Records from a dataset
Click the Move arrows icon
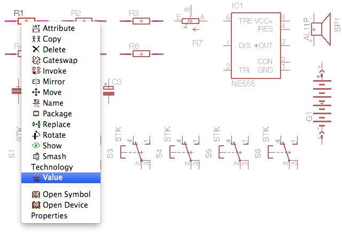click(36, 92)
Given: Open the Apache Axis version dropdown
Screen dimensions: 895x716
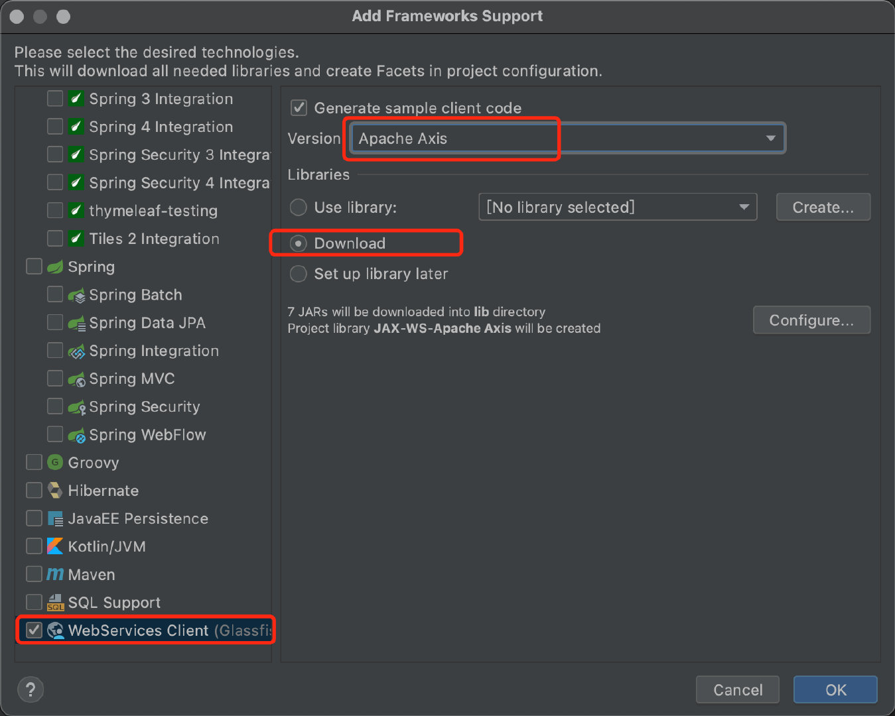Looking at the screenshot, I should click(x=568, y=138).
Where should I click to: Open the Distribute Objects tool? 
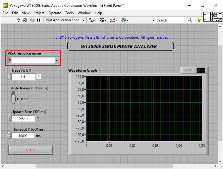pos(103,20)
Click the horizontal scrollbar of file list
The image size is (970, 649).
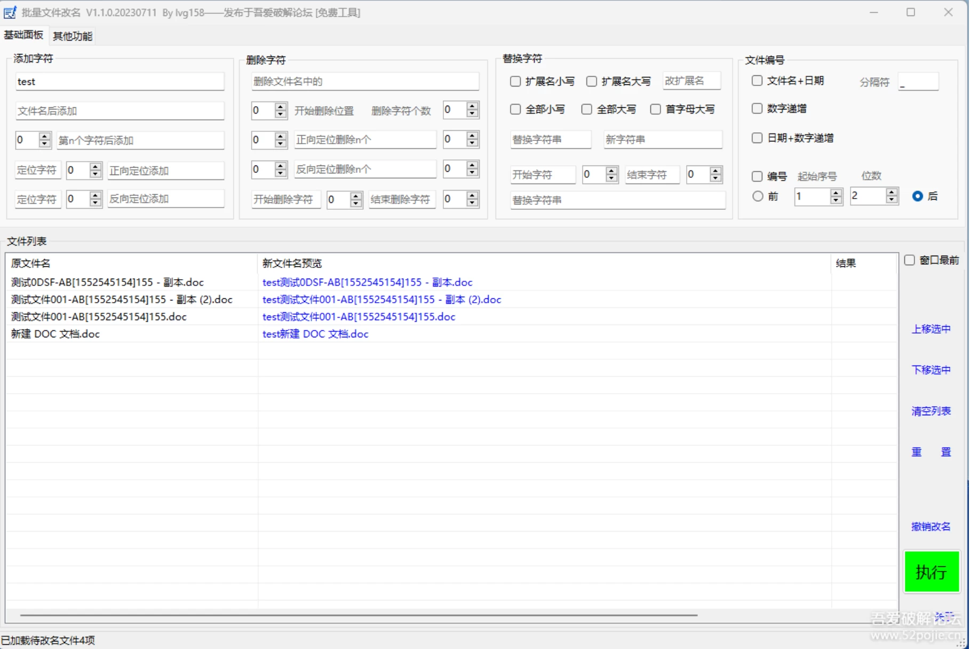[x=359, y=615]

---

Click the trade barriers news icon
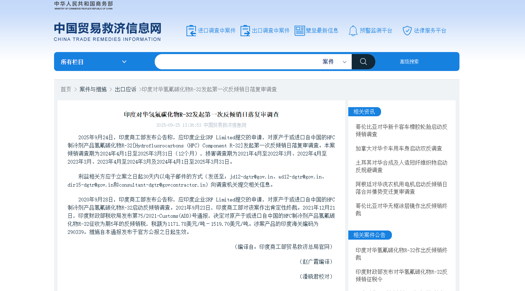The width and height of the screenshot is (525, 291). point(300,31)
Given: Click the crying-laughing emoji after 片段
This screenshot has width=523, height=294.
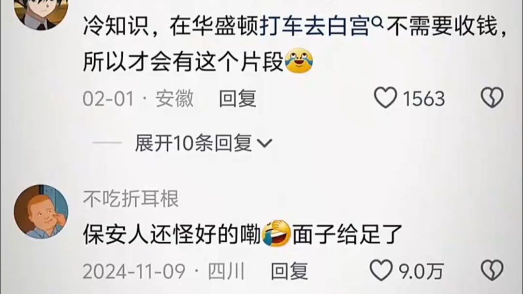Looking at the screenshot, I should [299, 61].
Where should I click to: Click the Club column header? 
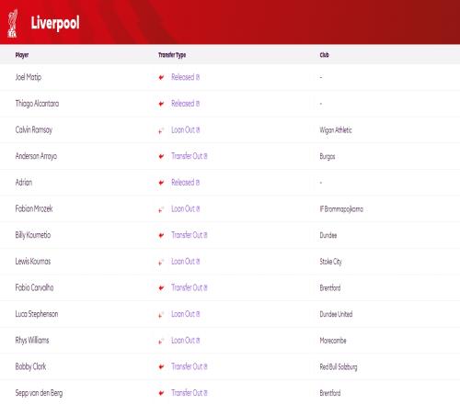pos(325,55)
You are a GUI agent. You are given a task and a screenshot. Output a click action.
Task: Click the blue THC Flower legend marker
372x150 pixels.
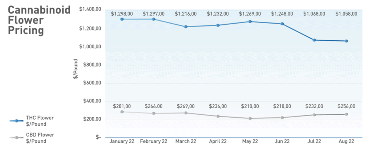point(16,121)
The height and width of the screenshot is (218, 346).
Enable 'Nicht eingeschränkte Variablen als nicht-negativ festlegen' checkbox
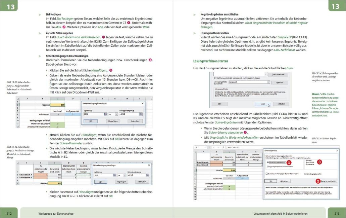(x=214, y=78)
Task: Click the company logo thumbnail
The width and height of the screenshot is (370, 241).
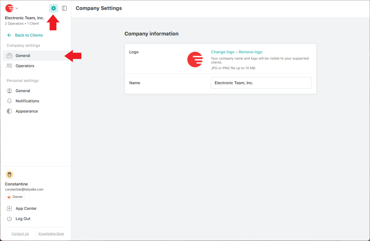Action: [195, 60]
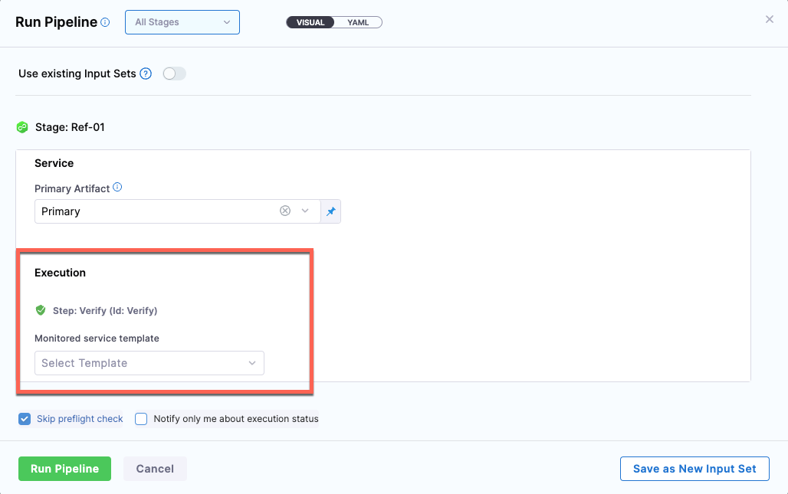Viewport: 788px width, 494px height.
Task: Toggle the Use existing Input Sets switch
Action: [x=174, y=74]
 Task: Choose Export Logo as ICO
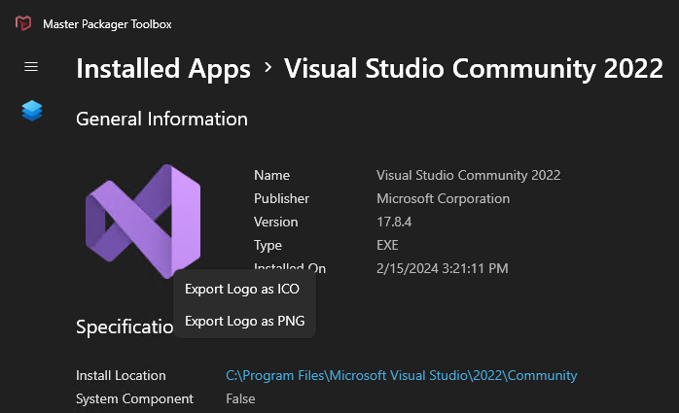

- _To do_
Because only one stretch of the records is wanted, please output the lines from the one holding "Click the trade barriers news icon" through the one holding "Task: Choose Export Logo as ICO" exactly, both included, and leave every picture out.

- _Result for this task_
Click the trade barriers news icon
The width and height of the screenshot is (525, 291). point(300,31)
Given: Click the crying-laughing emoji after 片段
This screenshot has width=523, height=294.
Looking at the screenshot, I should [299, 61].
Where should I click to: Click the Club column header? 
pos(325,55)
You are a GUI agent. You are given a task and a screenshot. Output a click action.
Task: Click the blue THC Flower legend marker
372x150 pixels.
point(16,121)
The height and width of the screenshot is (218, 346).
Enable 'Nicht eingeschränkte Variablen als nicht-negativ festlegen' checkbox
(x=214, y=78)
Task: Click the company logo thumbnail
The width and height of the screenshot is (370, 241).
Action: [195, 60]
Viewport: 788px width, 494px height.
Task: Toggle the Use existing Input Sets switch
Action: [x=174, y=74]
 Task: Choose Export Logo as ICO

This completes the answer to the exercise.